## Exercise requirements
Can you copy out every line of the rows below word for word, leaving the pictures out?

## Dataset content
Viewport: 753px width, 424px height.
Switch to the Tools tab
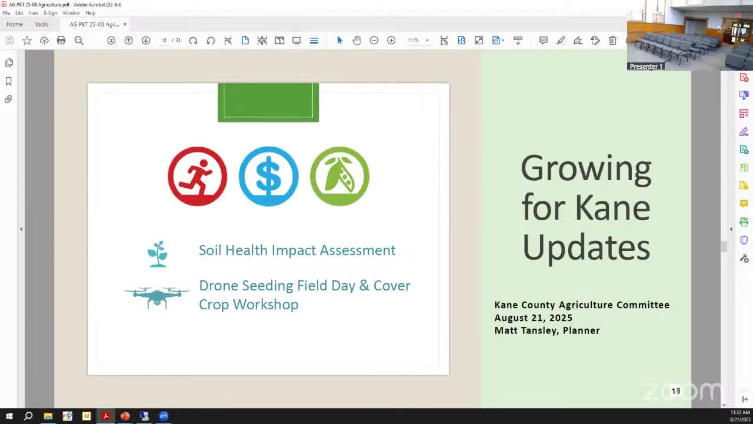point(41,24)
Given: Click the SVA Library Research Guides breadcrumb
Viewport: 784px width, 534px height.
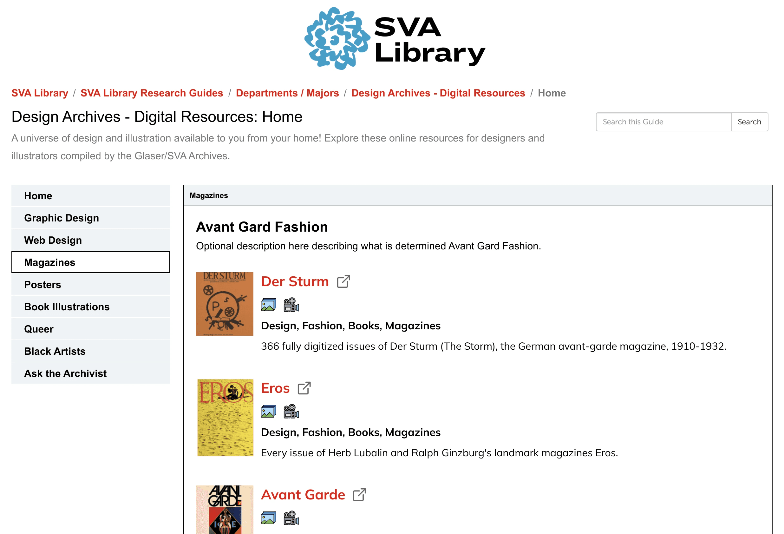Looking at the screenshot, I should 151,93.
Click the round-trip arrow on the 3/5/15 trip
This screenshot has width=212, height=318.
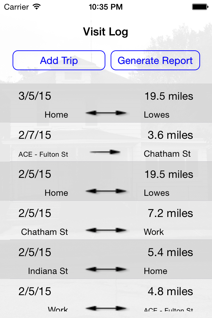point(106,113)
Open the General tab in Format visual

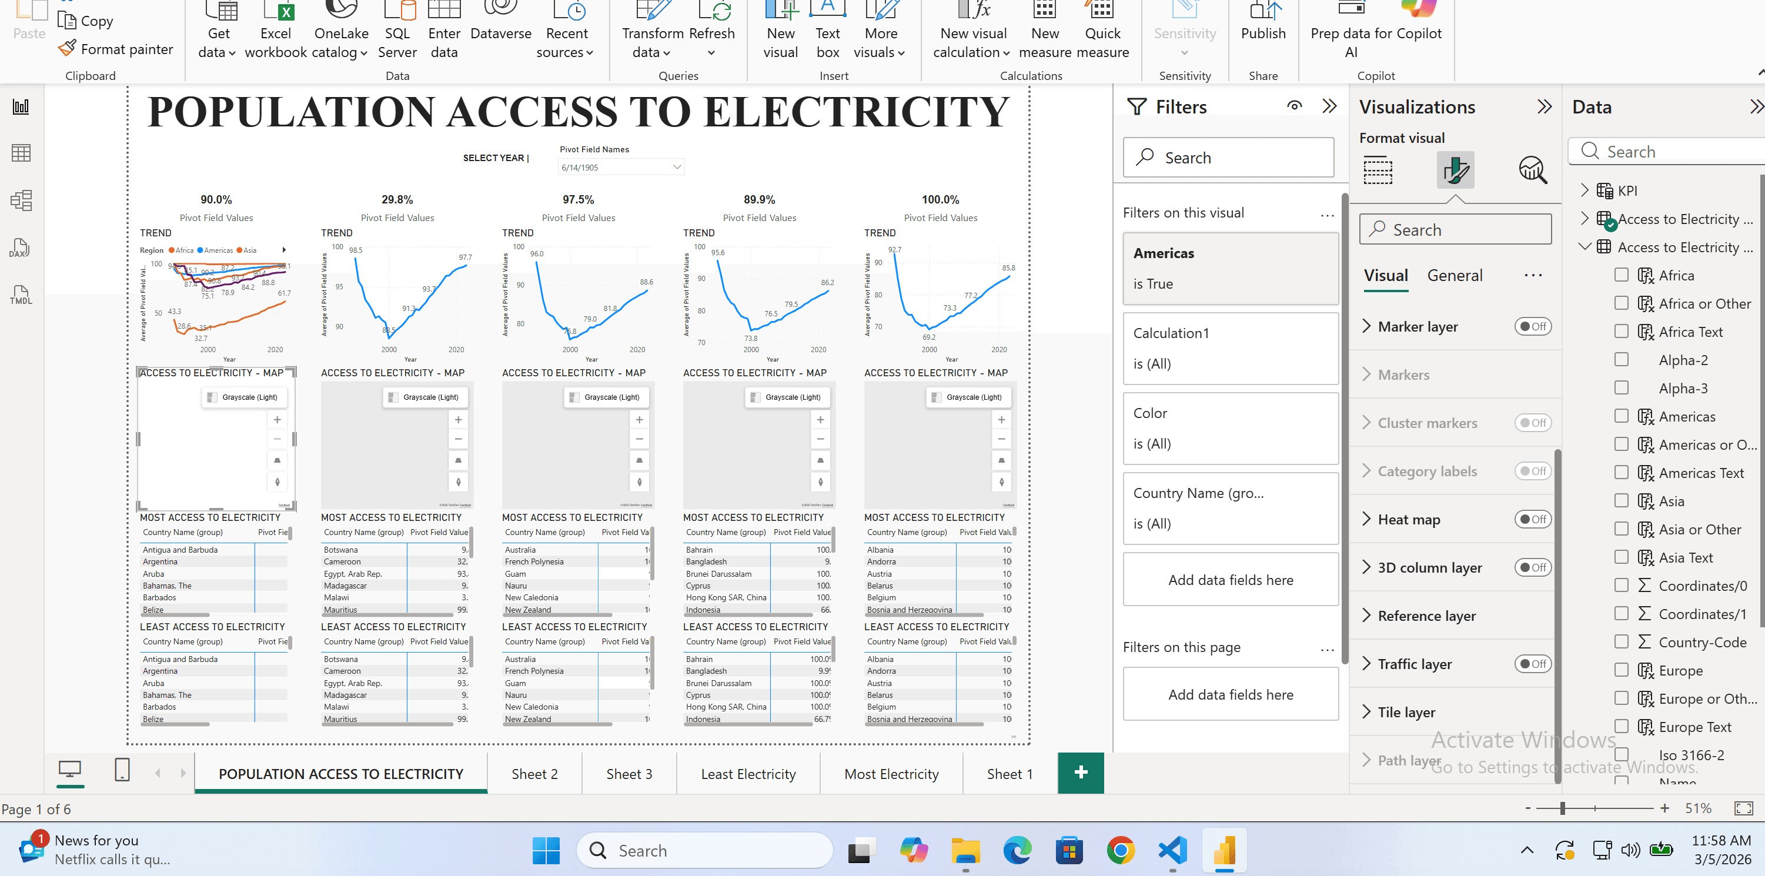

## Response to the exercise
Viewport: 753px width, 424px height.
Switch to the Tools tab
point(41,24)
Given: Click the SVA Library Research Guides breadcrumb
Viewport: 784px width, 534px height.
Looking at the screenshot, I should 151,93.
Click the round-trip arrow on the 3/5/15 trip
This screenshot has width=212, height=318.
point(106,113)
Open the General tab in Format visual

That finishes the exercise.